### DATA PROVIDED ###

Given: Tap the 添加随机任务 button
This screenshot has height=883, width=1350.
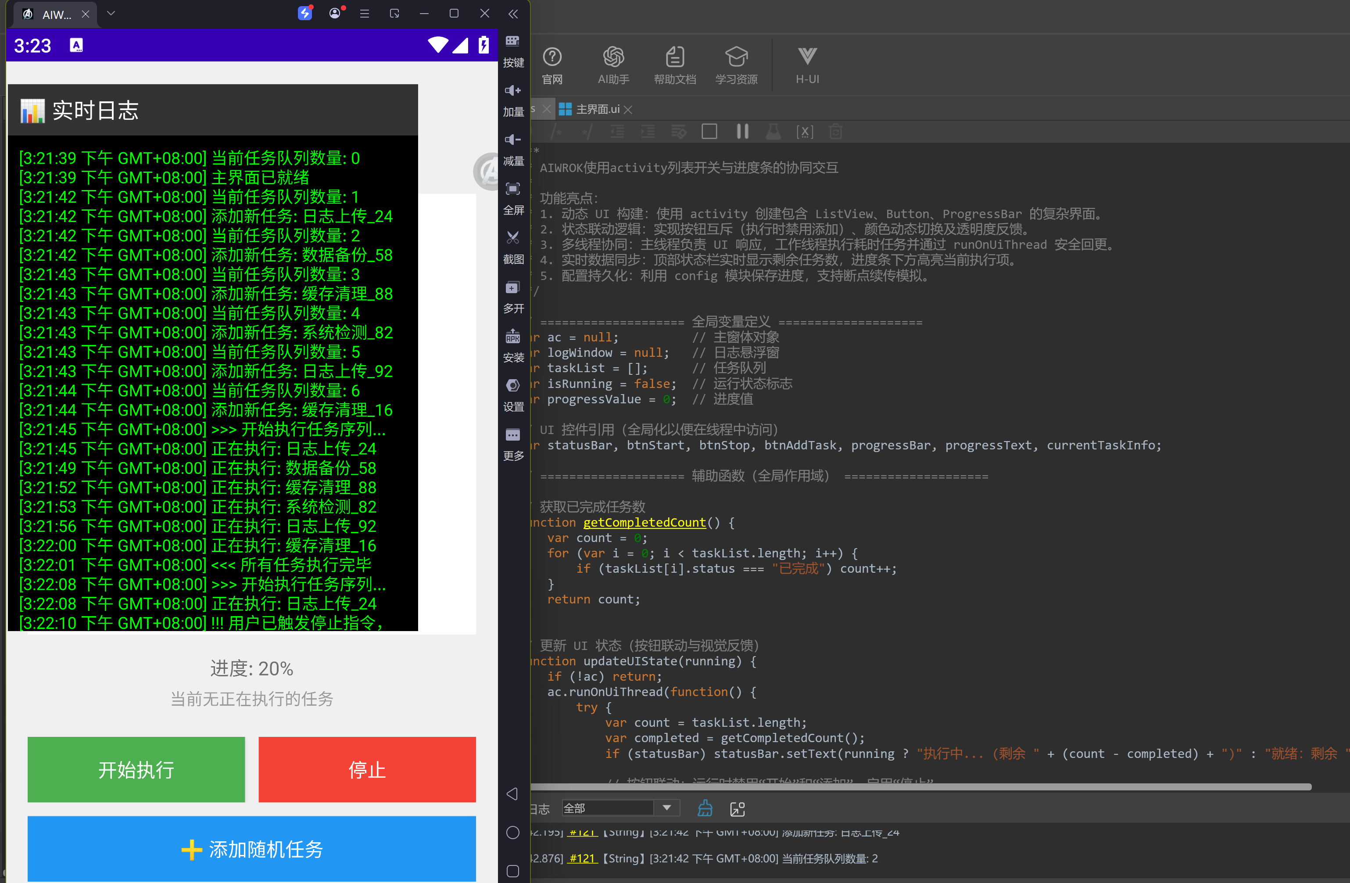Looking at the screenshot, I should [251, 848].
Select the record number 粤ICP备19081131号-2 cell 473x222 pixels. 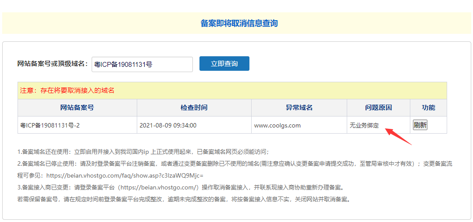[50, 125]
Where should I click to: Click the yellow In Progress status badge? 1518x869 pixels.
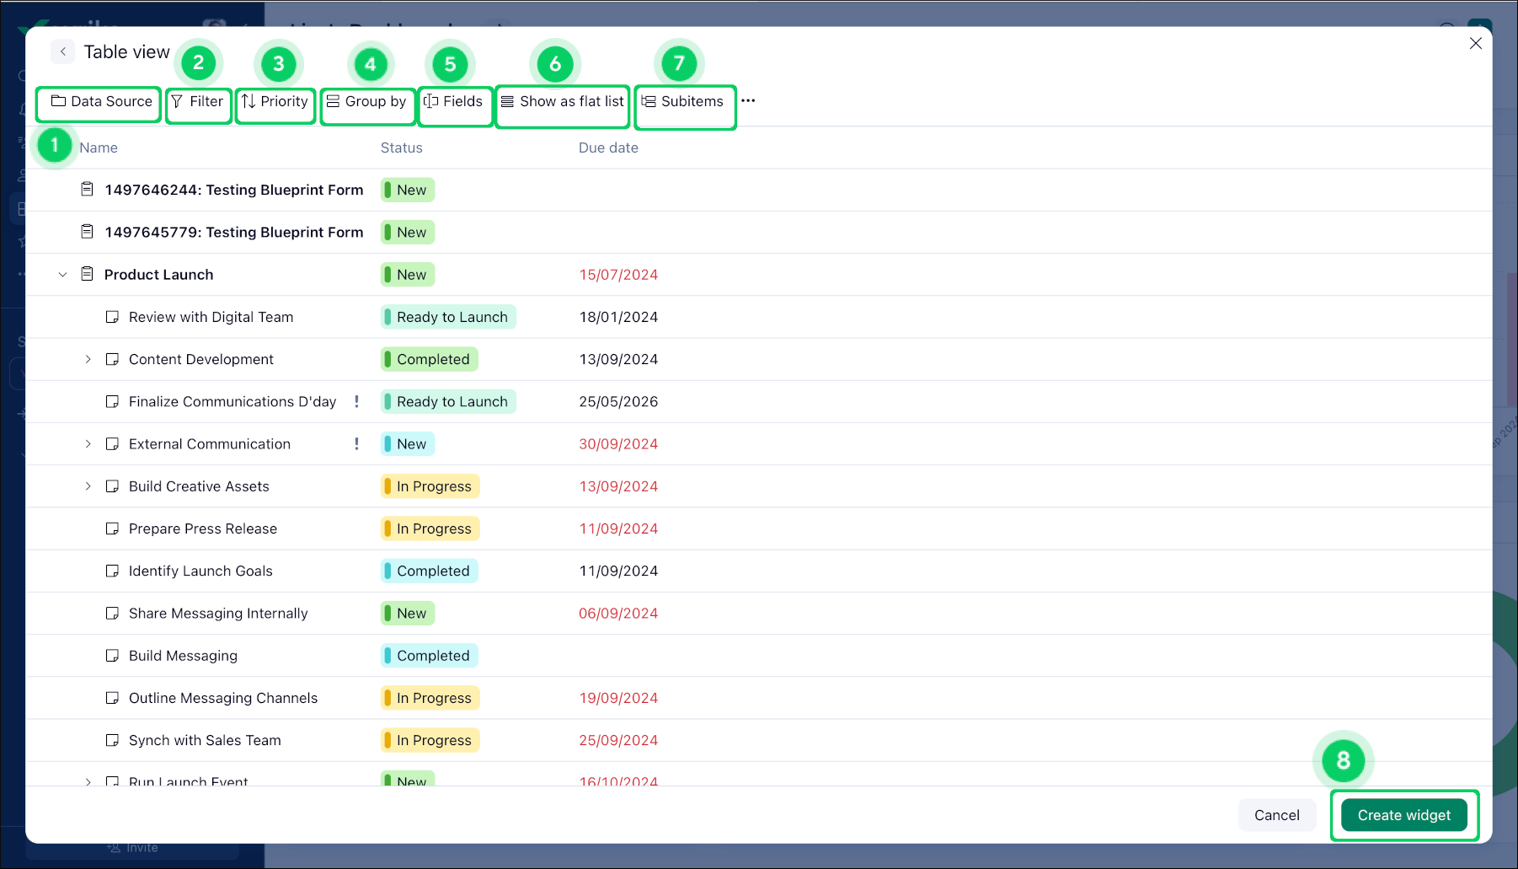tap(429, 486)
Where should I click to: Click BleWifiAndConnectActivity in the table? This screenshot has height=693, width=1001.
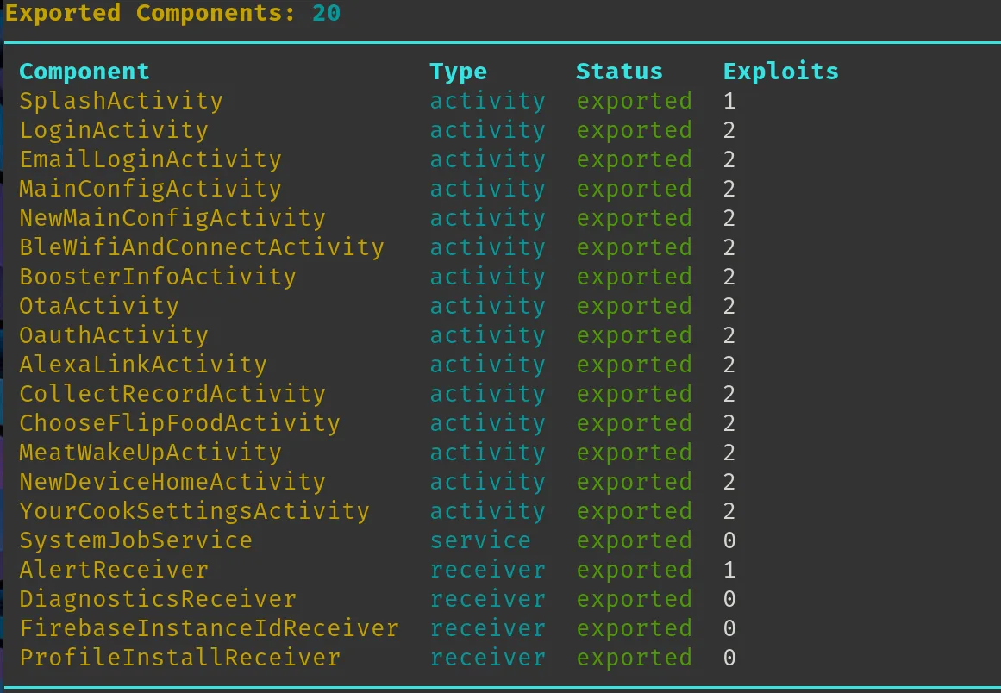(202, 248)
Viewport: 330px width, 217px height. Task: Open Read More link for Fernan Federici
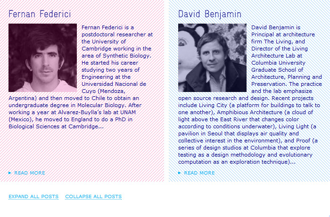coord(30,173)
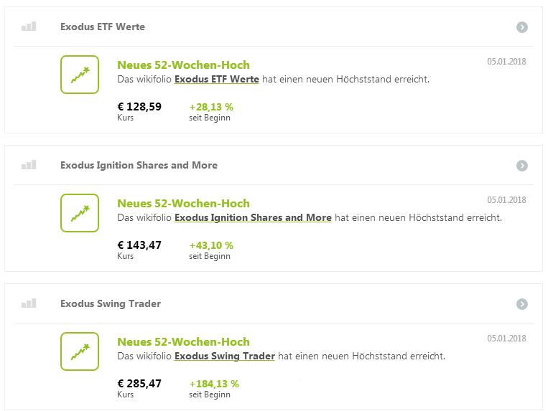
Task: Click the Exodus ETF Werte card title
Action: point(103,27)
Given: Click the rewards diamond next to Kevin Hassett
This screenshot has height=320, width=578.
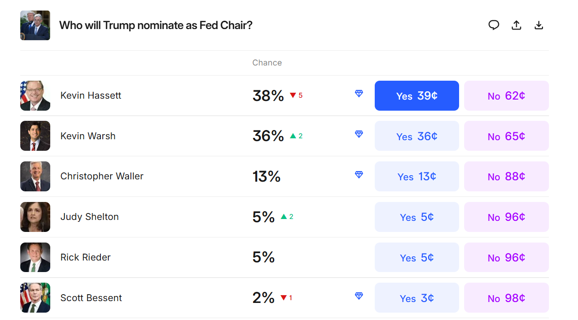Looking at the screenshot, I should [359, 94].
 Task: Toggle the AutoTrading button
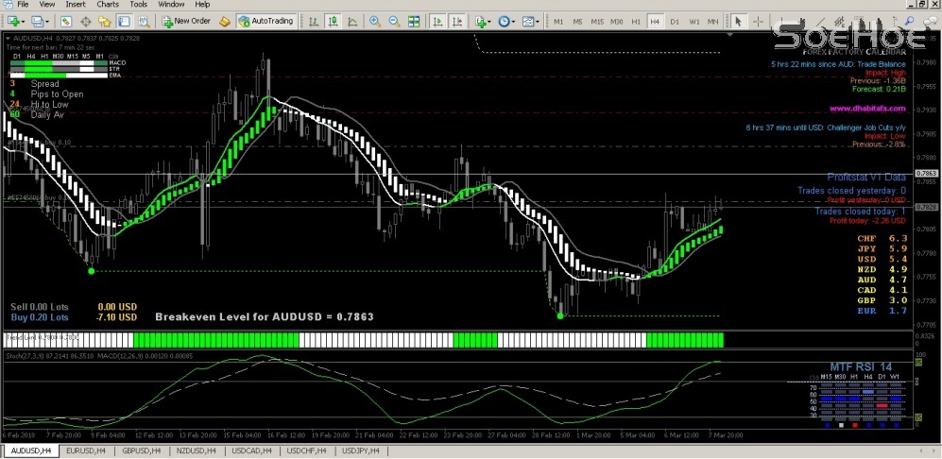click(265, 20)
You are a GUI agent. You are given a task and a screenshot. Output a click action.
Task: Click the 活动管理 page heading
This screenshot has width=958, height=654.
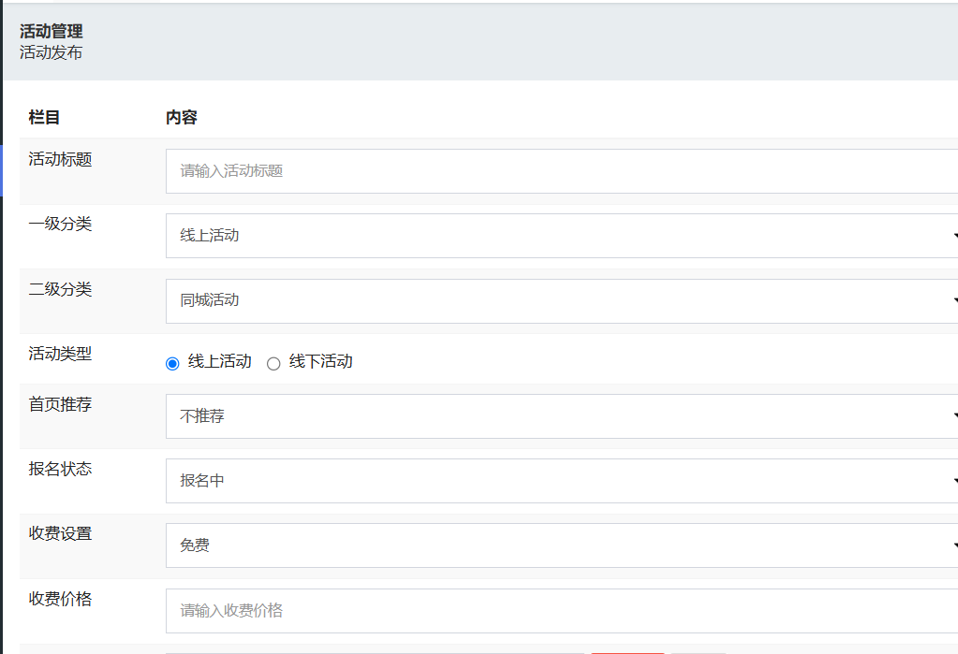pos(52,32)
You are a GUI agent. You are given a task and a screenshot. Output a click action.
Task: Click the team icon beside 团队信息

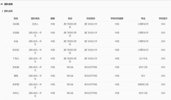[2, 4]
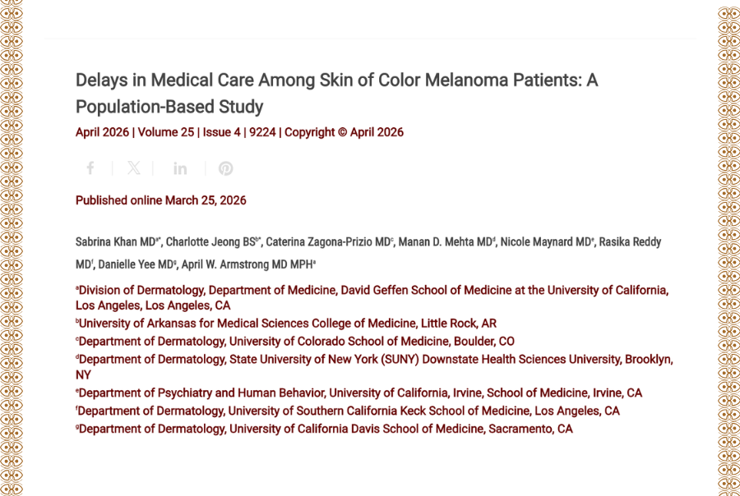740x496 pixels.
Task: Share article on LinkedIn
Action: point(180,168)
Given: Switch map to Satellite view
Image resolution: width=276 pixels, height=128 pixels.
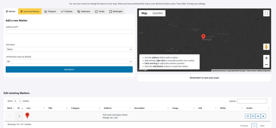Looking at the screenshot, I should 158,13.
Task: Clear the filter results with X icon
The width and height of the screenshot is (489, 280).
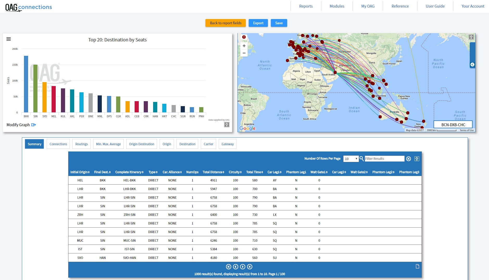Action: tap(409, 159)
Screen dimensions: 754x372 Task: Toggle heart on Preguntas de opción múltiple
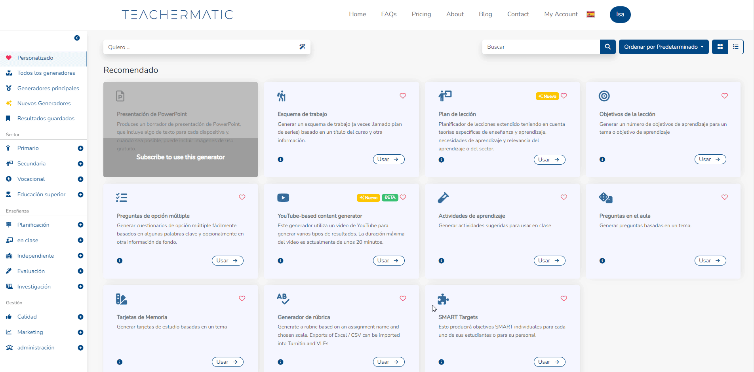point(242,197)
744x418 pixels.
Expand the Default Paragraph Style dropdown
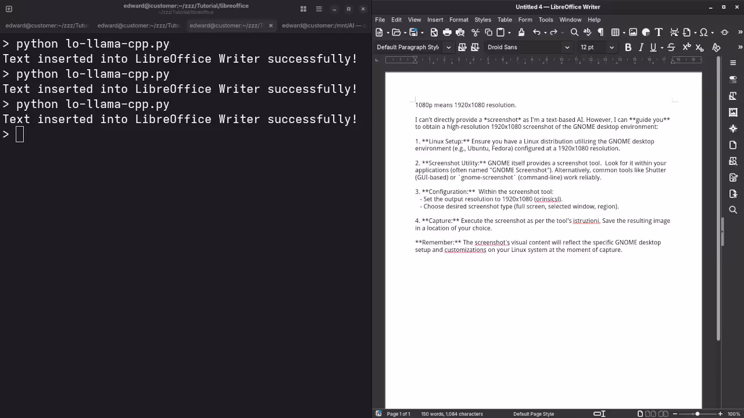pos(448,47)
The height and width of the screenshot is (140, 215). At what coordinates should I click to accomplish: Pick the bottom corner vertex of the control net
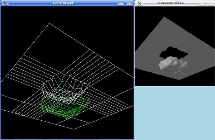coord(74,129)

###

* EXERCISE *
Put the lines into a numbered list, starting at the line that contains "Task: Clear the filter results with X icon" and ending at the last line of the entries, with blank lines omitted. Leave the pictures out of your list.

* EXERCISE RESULT *
1. Task: Clear the filter results with X icon
2. The width and height of the screenshot is (489, 280).
3. Action: tap(409, 159)
4. Screen dimensions: 754x372 Task: Toggle heart on Preguntas de opción múltiple
5. point(242,197)
6. 744x418 pixels.
7. Expand the Default Paragraph Style dropdown
8. pos(448,47)
9. The height and width of the screenshot is (140, 215). At what coordinates should I click to accomplish: Pick the bottom corner vertex of the control net
10. coord(74,129)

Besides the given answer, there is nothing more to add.